Wildlife

Alaska-bound wolverine attempts escape at New Jersey airport

Sarah Howard said her mission seemed fairly simple: Fly from Alaska to New Jersey and return with a 40-pound wolverine. But the wolverine had other plans.

Howard, a 26-year-old from Girdwood, sat in Newark Liberty International Airport on Tuesday afternoon waiting for Kasper, a 1-year-old male wolverine. Kasper's journey started at a zoo in Norway and would end at the Alaska Wildlife Conservation Center in Portage, where Howard works as the intern program coordinator.

In between, Kasper had an overnight layover in Newark. There, airline employees noticed a hole in his crate.

About 15 minutes after Kasper landed, Howard said, she received a phone call from a woman who told her, "You need to come here right now. Your wolverine is getting out."

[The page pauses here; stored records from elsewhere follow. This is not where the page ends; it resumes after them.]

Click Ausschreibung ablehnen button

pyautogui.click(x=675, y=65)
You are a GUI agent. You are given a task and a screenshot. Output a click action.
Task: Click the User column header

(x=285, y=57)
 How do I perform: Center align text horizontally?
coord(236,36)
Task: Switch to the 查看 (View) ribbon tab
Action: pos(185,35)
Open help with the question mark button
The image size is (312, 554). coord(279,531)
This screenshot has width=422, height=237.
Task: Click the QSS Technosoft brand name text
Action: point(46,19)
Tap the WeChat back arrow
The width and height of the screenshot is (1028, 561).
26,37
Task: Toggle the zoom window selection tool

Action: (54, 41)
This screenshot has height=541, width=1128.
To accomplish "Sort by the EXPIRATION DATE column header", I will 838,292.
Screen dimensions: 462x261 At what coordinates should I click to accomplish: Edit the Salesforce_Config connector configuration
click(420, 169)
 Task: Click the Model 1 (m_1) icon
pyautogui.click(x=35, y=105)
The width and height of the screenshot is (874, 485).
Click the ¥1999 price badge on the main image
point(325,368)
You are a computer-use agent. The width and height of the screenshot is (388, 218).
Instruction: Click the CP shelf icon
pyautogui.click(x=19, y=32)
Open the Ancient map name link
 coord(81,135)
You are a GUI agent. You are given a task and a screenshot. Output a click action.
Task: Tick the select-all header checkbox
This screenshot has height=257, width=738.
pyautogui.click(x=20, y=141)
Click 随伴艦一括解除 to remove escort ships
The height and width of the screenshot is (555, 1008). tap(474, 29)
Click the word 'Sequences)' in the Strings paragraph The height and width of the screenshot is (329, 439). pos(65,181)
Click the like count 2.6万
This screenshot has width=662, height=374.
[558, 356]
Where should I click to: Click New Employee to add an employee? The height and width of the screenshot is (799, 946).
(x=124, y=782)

Kasper, it turned out, had chewed a sizable hole in his aluminum-lined plywood crate. As the box left the airplane on a conveyor belt, Howard said, airline employees saw his head and neck sticking out of it.

"Wolverines are escape artists," she said. "If he had had more time he would have probably done more damage."

After phone calls to Port Authority of New York and New Jersey police, Howard was allowed onto the runway. An airline employee covered the hole with a piece of rubber and used a strap to hold it in place, she said.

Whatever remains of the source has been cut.